Ng Joo Hee, Eighth Director of Prisons Ng Joo Hee was appointed as the Director of Prisons after his stint as the Director of the Police Intelligence Department. He oversaw the expansion of Changi Prison Complex, especially with the operationalisation of Cluster B. He was also instrumental in the planning of the new Prison Headquarters.
Soh Wai Wah, Ninth Director of Prisons Soh Wai Wah was a former Police Chief-of-Staff before being appointed as the Director of Prisons. He emphasised the importance of community corrections to facilitate inmates’ re-integration into society. During his tenure, the Director of Prisons was re-designated as the Commissioner of Prisons.
Launch of Cluster B Learning from the building of Cluster A, Cluster B, the second cluster in the redeveloped Changi Prison Complex, officially opened on 20 January 2010 by Mr Wong Kan Seng, then Deputy Prime Minister and Minister for Home Affairs.

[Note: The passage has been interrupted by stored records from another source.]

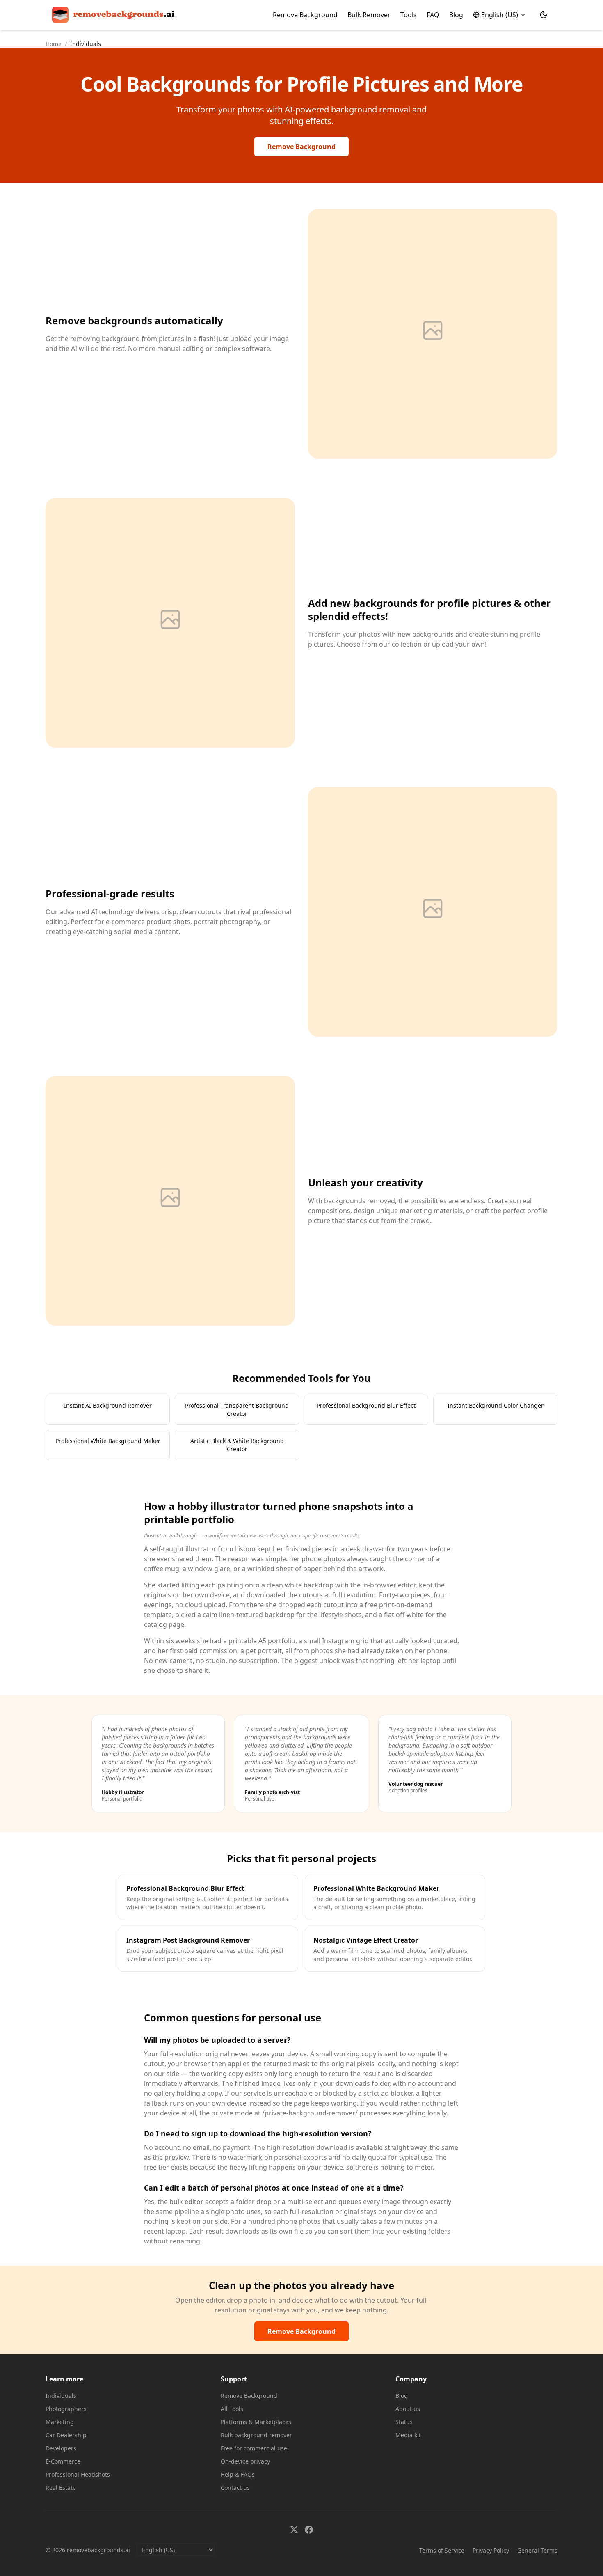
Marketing (60, 2422)
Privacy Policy (491, 2550)
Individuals (61, 2395)
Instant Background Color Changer (496, 1405)
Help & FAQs (238, 2474)
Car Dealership (66, 2435)
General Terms (537, 2550)
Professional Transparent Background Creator (237, 1410)
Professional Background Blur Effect (366, 1405)
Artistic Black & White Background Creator (237, 1445)
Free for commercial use (254, 2448)
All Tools (232, 2409)
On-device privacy (245, 2461)
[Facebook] (309, 2530)
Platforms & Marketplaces (256, 2422)
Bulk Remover (369, 14)
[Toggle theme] (543, 14)
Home (54, 44)
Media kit (408, 2435)
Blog (456, 14)
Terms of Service (441, 2550)
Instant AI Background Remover (108, 1405)
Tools (408, 14)
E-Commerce (63, 2461)
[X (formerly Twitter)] (294, 2530)
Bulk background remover (256, 2435)
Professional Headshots (78, 2474)
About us (407, 2409)
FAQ (433, 14)
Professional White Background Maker (107, 1441)
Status (404, 2422)
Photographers (66, 2409)
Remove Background (305, 14)
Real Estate (61, 2487)
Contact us (235, 2487)
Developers (61, 2448)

The photo shows the opening ceremony of Cluster B.
Formation of Psychological & Correctional Rehabilitation Division Psychological & Correctional Rehabilitation Division (PCRD) was formed to develop evidence-informed approach to inmates’ rehabilitation.

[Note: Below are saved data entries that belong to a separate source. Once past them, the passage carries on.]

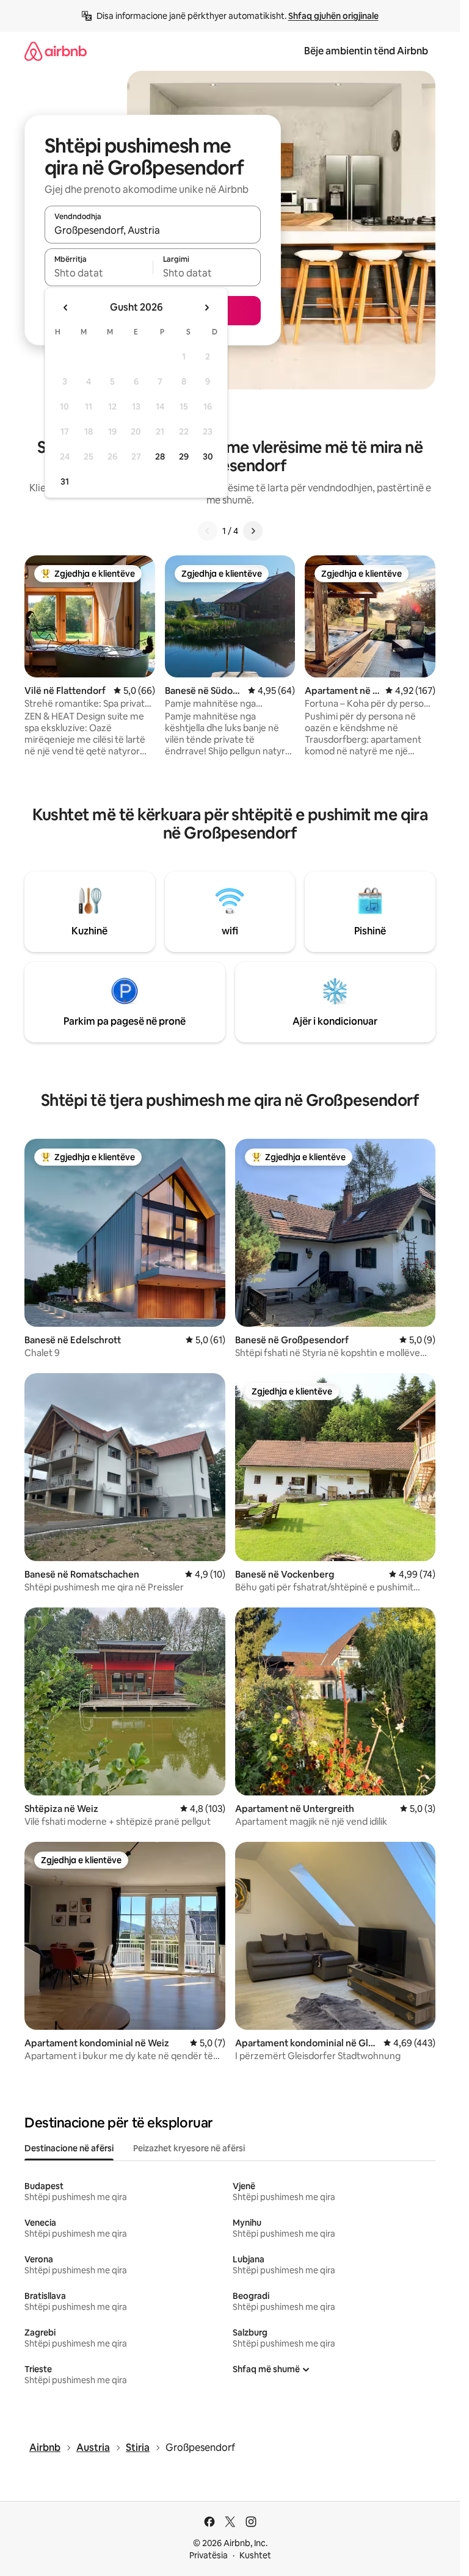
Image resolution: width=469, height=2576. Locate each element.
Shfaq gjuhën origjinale (333, 15)
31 (64, 481)
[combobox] (152, 230)
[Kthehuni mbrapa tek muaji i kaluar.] (66, 307)
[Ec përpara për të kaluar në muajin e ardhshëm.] (206, 307)
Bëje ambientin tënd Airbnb (366, 51)
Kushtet (255, 2555)
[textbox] (98, 272)
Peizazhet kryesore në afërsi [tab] (189, 2148)
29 (184, 456)
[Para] (253, 531)
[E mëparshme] (207, 531)
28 (160, 456)
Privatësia (208, 2555)
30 (208, 456)
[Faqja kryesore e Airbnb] (55, 51)
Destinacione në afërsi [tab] (69, 2148)
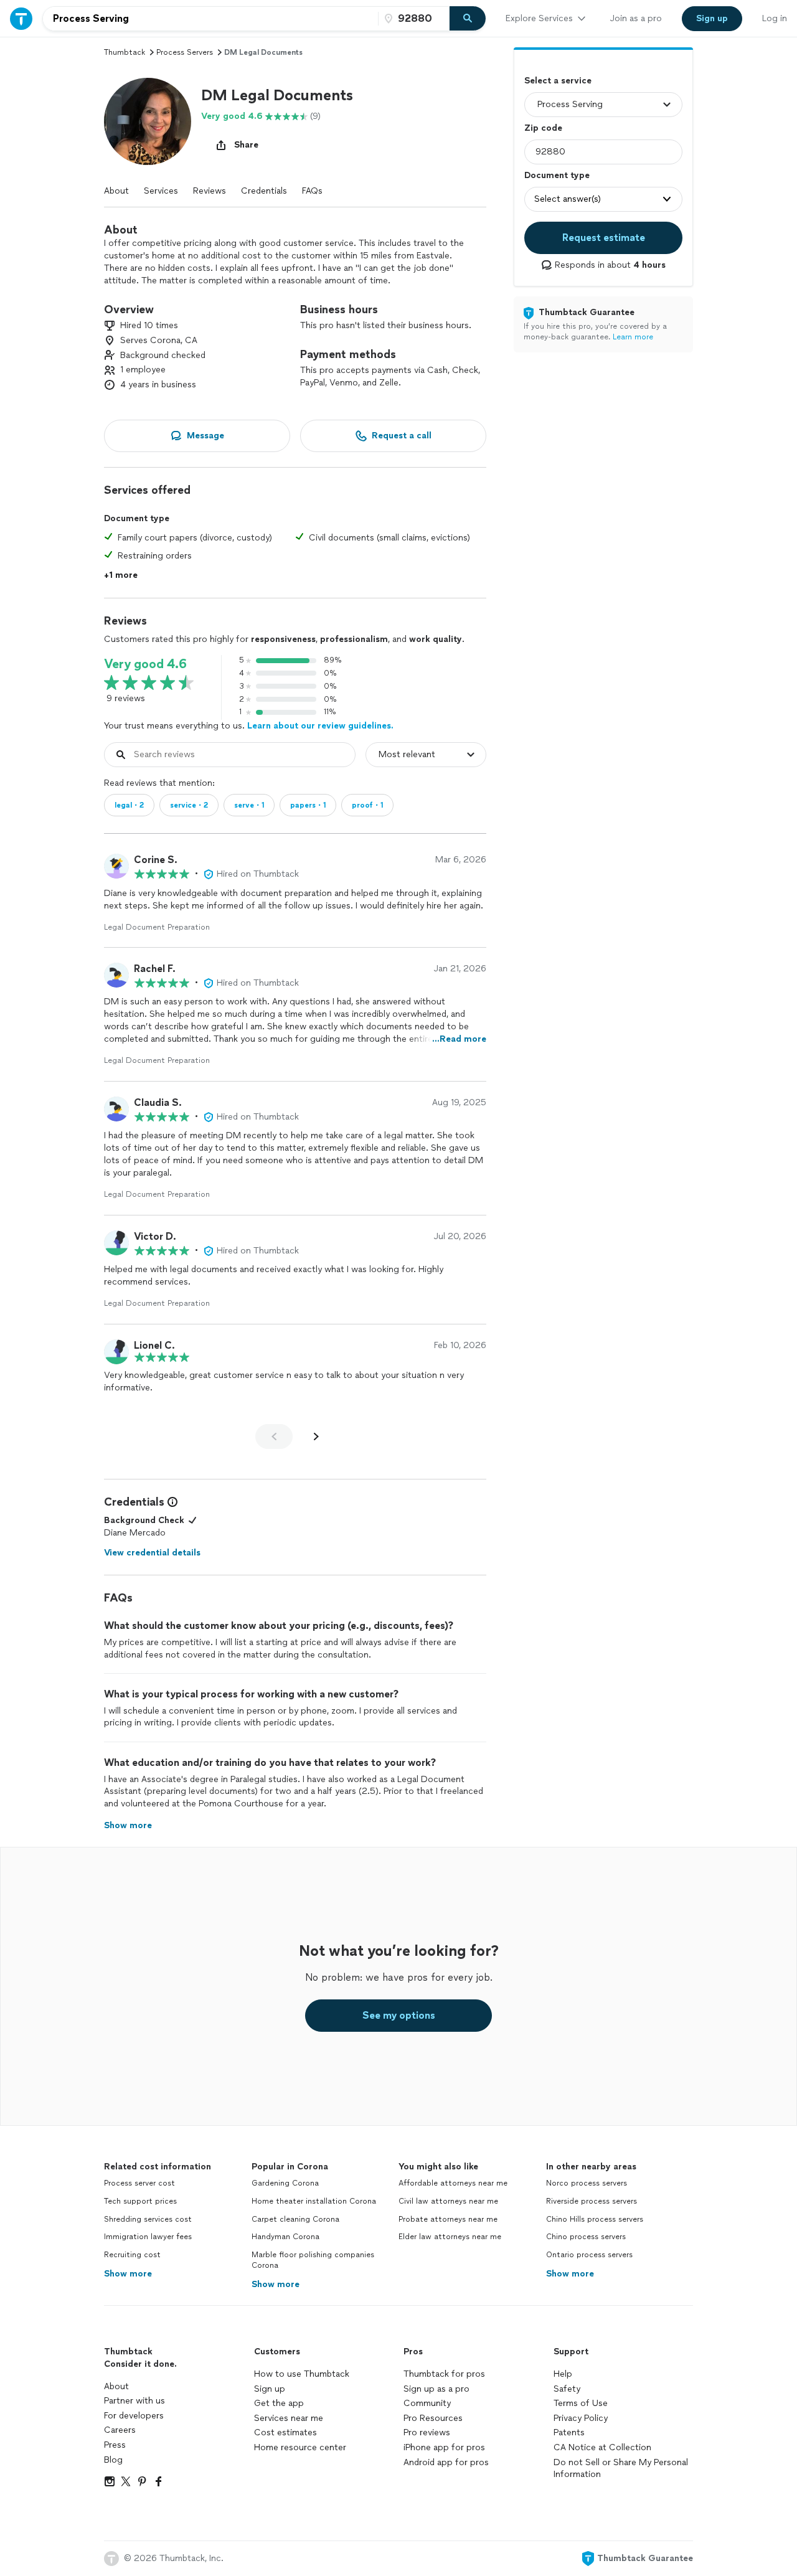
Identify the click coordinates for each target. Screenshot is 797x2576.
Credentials (264, 191)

Formation of Community Corrections Command Community Corrections Command (COMC) was formed in August 2014 to oversee the rehabilitation, re-integration and supervision of inmates and ex-offenders in the community. COMC comprises uniformed officers and civilian specialists, who continue the work started during incare, to inspire hope and change in the inmates and ex-offenders under their charge.
Community Rehabilitation Centre The Community Rehabilitation Centre was launched to help first-time young male drug abusers. It provide a drug intervention programme in a residential setting that minimises disruptions to their daily routines.
Desmond Chin, Tenth Commissioner of Prisons Desmond Chin, a career Prison Officer, was appointed as the Commissioner of Prisons. He played a critical role in driving the ’Prison Without Guards’, ’Prison Without Walls’ and ’Learning Prison’ initiatives. He also unveiled SPS’ revised core values ’Shared Values in Corrections (SVIC) – Synergy, Vigilance, Integrity and Care’.
Prison Without Guards & Prison Without Walls ’Prison Without Guards’ (PWG) and ’Prison Without Walls’ (PWW) initiatives were launched. Under the PWG concept, technology was leveraged to optimise resource deployment and enhance operational effectiveness in prisons. Its PWW strategy aimed to expand the scope of rehabilitation beyond the confines of SPS through community corrections.
Learning Prison The launch of the ’Learning Prison’ initiative reframed prisons as transformative places where inmates can acquire new skills and training, as well as self-reflect and chart meaningful plans towards better lives.
The Opening of new Prison Headquarters and Selarang Halfway House The Prison Headquarters at Upper Changi Road North shifted to the new facility situated next to the Changi Prison Complex, which enables better command and control as well as responding to contingencies. It was officially opened together with the Selarang Halfway House by Mr K Shanmugam, Minister for Home Affairs and Minister for Law on 11 January 2019.
Shie Yong Lee, Eleventh Commissioner of Prisons Shie Yong Lee, a career Prison Officer, was appointed as the Commissioner of Prisons. She was previously the Deputy Commissioner (Policy & Transformation) of Prisons and was instrumental in implementing the Corrections 2025 Masterplan, which includes expanding community corrections to better reintegrate inmates into society.
The Opening of Selarang Park Complex The Selarang Park Complex was officially opened by Mr K Shanmugam, Minister for Home Affairs and Minister for Law on 22 April 2021. It incorporated technology, such as facial recognition and video analytics capabilities.